Thursday, September 18, 2014

Day Four: Dinner

This is part of my novel, "What Losing You Did to Me". To start at the beginning, click here. Right now a new section of my book posts every Tuesday and Saturday.

"So." Cielen says, leaning over his plate of cheese fries, "Tell me about Aainn."

I feel myself smile. Thoughts of Aainn suddenly drown out the strum of old-fashioned music in the little diner where Cielen and I are stitting. I'm flooded with memories of... Aainn's smile. And the way his eyes crinkle when he looks at me. His arms, so skinny and long, the way his hair would always flop over his eyes until he'd finally remember to cut it... Those memories meld to images of our first year together, when I'd realized Aainn wouldn't let me leave my clothes everywhere. He'd always come behind me and neatly lay everything on our bed, like an unspoken reminder for me to hang my own stuff up. Or...(and my mouth waters at the thought) Aainn's breakfasts. He'd always insisted on making me breakfast. And he was good at it, too.

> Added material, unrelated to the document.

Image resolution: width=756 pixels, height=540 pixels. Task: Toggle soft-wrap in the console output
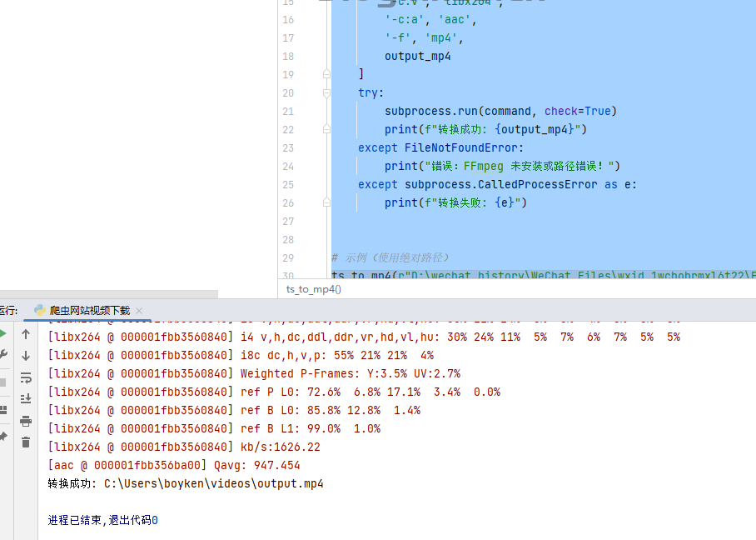[26, 378]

"Start with how you met." Cielen says, breaking my train of thought, half a fry hanging out of his mouth. "I don't think you ever told me."

I smile again. That was so long ago.

"We met in college." I say. What next? How do I explain?

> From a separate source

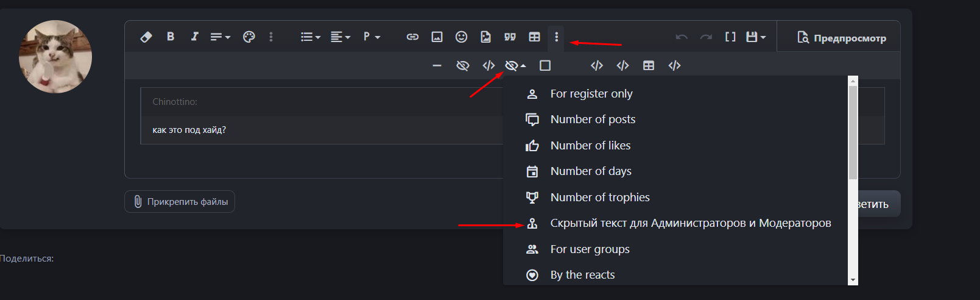Click the eraser remove formatting icon

coord(146,37)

"Was it love at first sight?" Cielen says, and I try not to laugh.

"No, not at all..." I say. "Aainn is a year younger then me, but we had some of the same classes together. He asked me to tutor him. I turned him down, but he kept asking. I thought it was because I had the highest grades at the time...and maybe it started out that way..."

"I was already tutoring a few other students to earn money. I did need more money, but on top of all the others I was helping, I didn't know if I had time. But Aainn kept asking, so finally I said yes."

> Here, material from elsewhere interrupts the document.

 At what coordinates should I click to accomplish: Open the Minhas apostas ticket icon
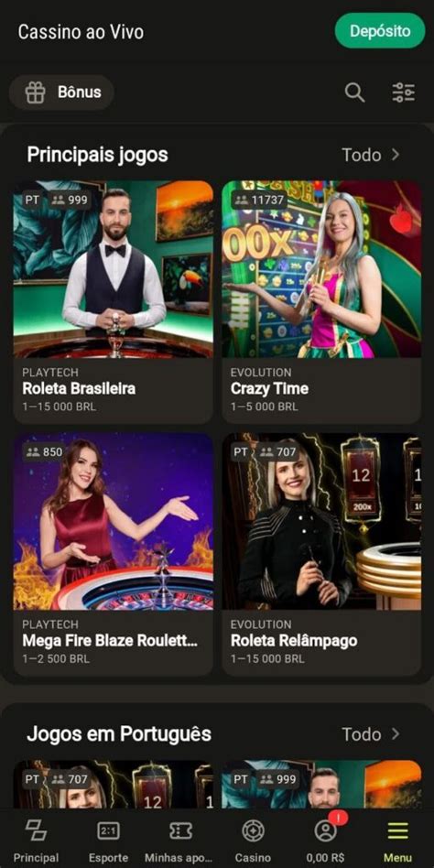[x=180, y=830]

"My first thoughts were that, boy, Aainn was stupid. I guess he had a lot of teachers give him special treatment back home because of his grandfather. I think they'd just passed him because of who he was. That first six months I taught him a lot of basics. And I found out he was smart."

He also outgrew his little spoiled streak, I think to myself. Being out West really taught Aainn a lot about himself. It was good for him. I mean, for the first time in his life he had to actually get a job and shop for his own toilet paper.  I laugh, remembering Aainn during the first few months I'd known him. Cielen raises his eyebrows at me, reminding me to continue the story. 

"I think I was the first person to treat him, well, like a normal person, and not like an extension of his grandfather. Most the people out West knew of his grandfather, but because of my sheltered upbringing, I had no clue. He really was just another guy to me."

I stop for a second to take a bite of my soup that's arrived. It's warm, and smooth, and reminds me of cozy winter nights when I would make the same soup for Aainn and myself. Perhaps that's why I'd ordered it. 

"Well, when did you fall in love with him, then?" Cielen asks, his eyes twinkling.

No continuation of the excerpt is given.